Epstein Barr Syndrome And Liver Disease
Epstein-Barr (EBV) is a common virus that causes mononucleosis and plays a part in two rare cancer forms known as nasopharyngeal carcinoma and Burkitt’s lymphoma. Epstein barr syndrome is a herpes virus that affects almost everyone at least once during their lifetime. This condition is named after the scientists that identified it in the 1960s. The virus enters the lymph nodes and meets with the white blood cells. As they meet, the cells begin to change shape and multiply. Symptoms take several weeks to develop. Although the infection generally affects people from the age of 10 to 35, anyone can become infected. An infant is susceptible to the virus from the moment it leaves the mothers protection. Incubation period of the disease is age specific and can last anywhere from 14 days in children and teens to 50 days in adults. Chronic EBV is diagnosed after the virus has been present for more than 6 months and can lead to chronic fatigue syndrome (CFS).

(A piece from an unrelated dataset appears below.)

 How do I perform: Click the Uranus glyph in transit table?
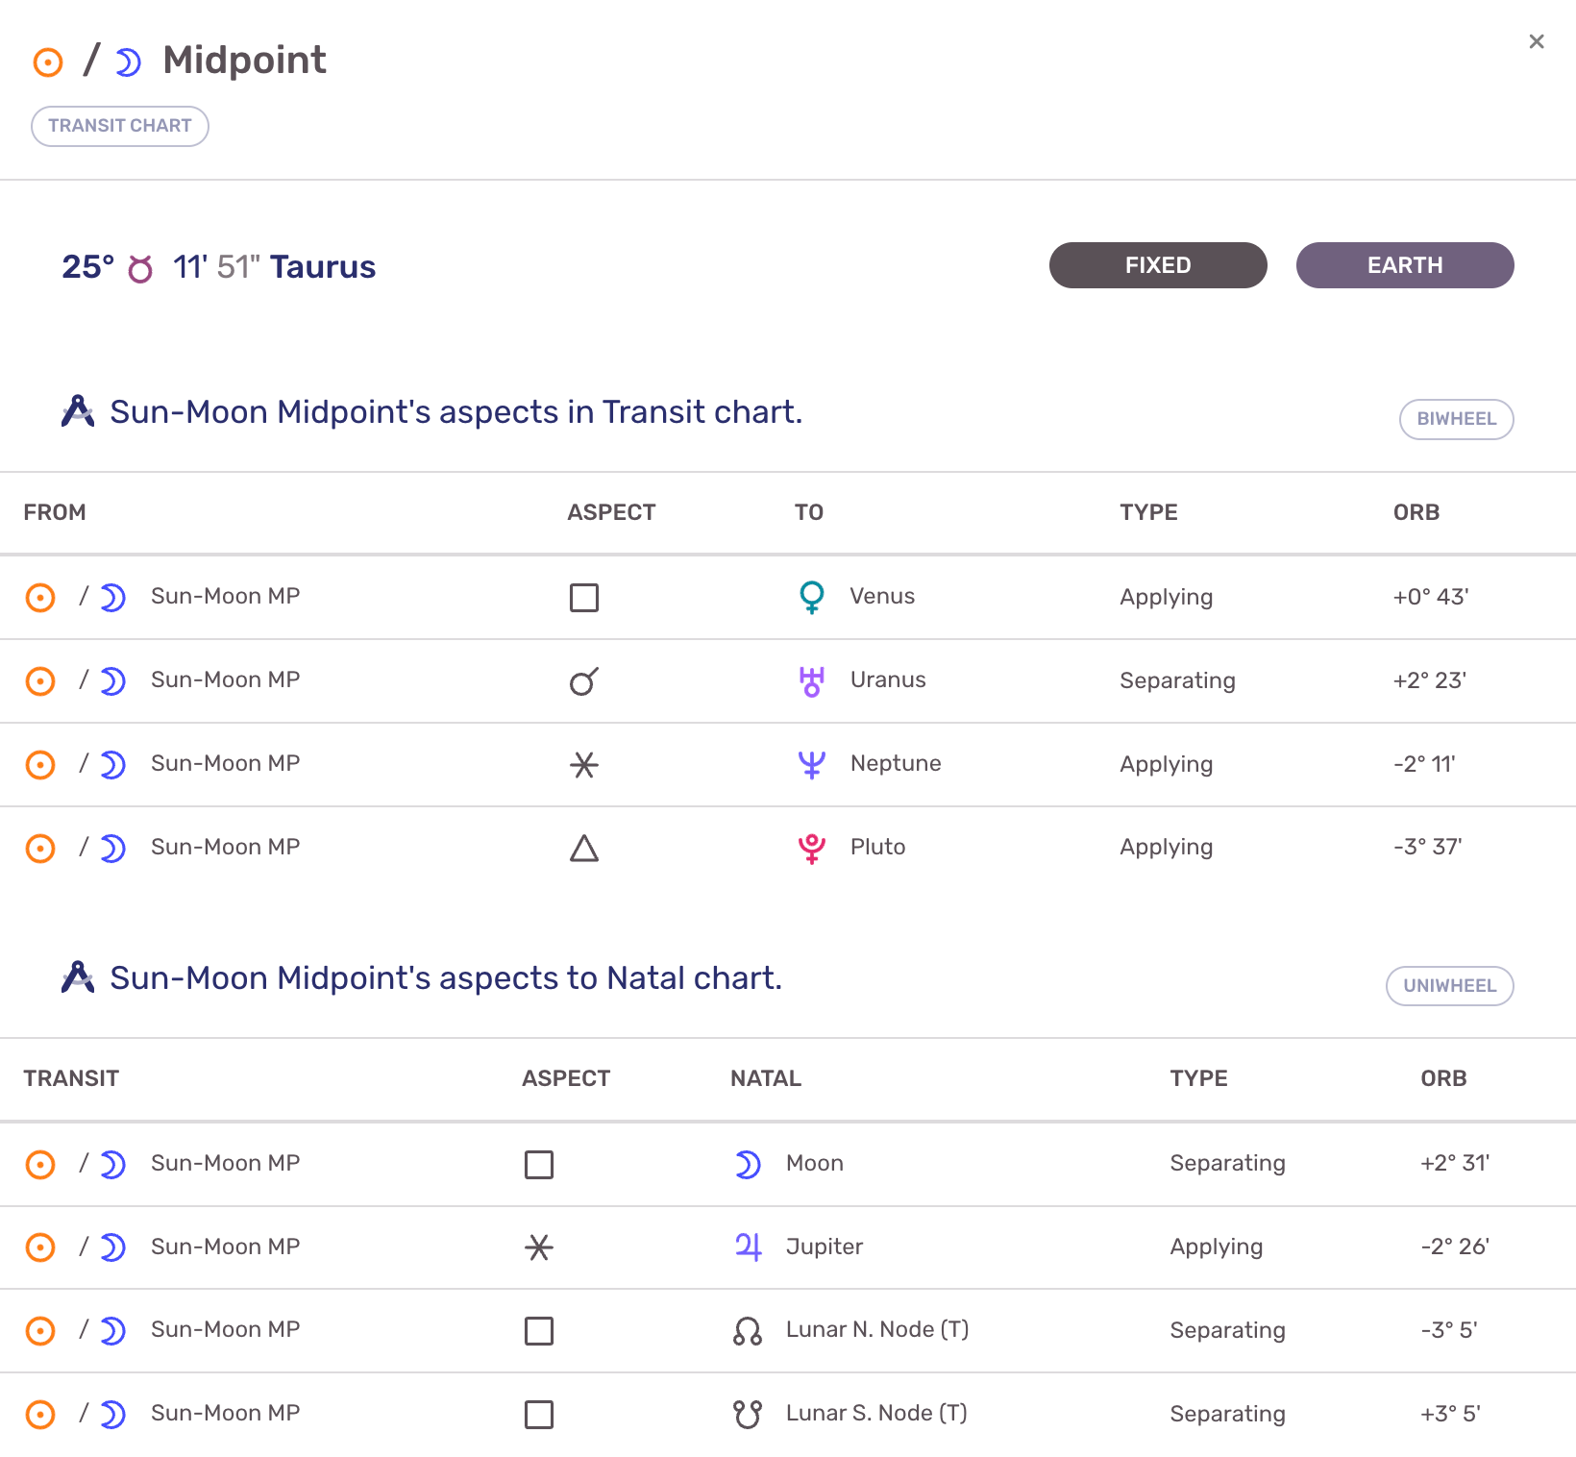811,680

It is possible for exposure to the virus to provide adaptive immunity to future sickness from the EBV antibodies. This means that much like with chicken pox, once you have been infected with this particular herpes virus, you are generally immune from being infected by it again. There are two-forms of EBV known simply as Type I and Type II. String I is the primary cause for mononucleosis. The second string is more of an autoimmune deficiency and is found more often in patients with HIV.
Epstein Barr Syndrome is spread through moisture contact from the throat or mouth of an infected person. It is more commonly known as the kissing disease because of this characteristic. Sharing drinking glasses or straws, toothbrushes, eating utensils, and kissing are ways that the virus can be spread. Epstein Barr symptoms develop slow and can have mild symptoms confused with those of the flu or the common cold. These symptoms include a sore throat, persistent fever, fatigue, and swollen lymph nodes. More serious Epstein Barr symptoms can present themselves as fever more than 105°, rash, eye pain or light sensitivity, and liver infection. Chronic cases of EPV can lead to chronic liver disease.
Diagnosis of EBV begins with the common symptoms of sore throat, swollen glands, fever, and the age of the patient. Physical exams are concluded to check for signs of enlarged liver or spleen. Blood tests are completed and checked for an elevated number of white blood cells. A specific test known as the monospot test is also performed as well as tests to check for the presence of specific EBV antibodies. Epstein Barr treatment is not specific. Since EBV like all herpes viruses is viral, antibiotics are ineffective. EBV is generally associated with streptococcal infections, so antibiotics can be prescribed for that treatment. Corticosteroids can be prescribed as Epstein Barr treatment in more sever cases to aid in the reduction of swelling. Generally, plenty of fluids and rest are required in those diagnosed with Epstein-Barr.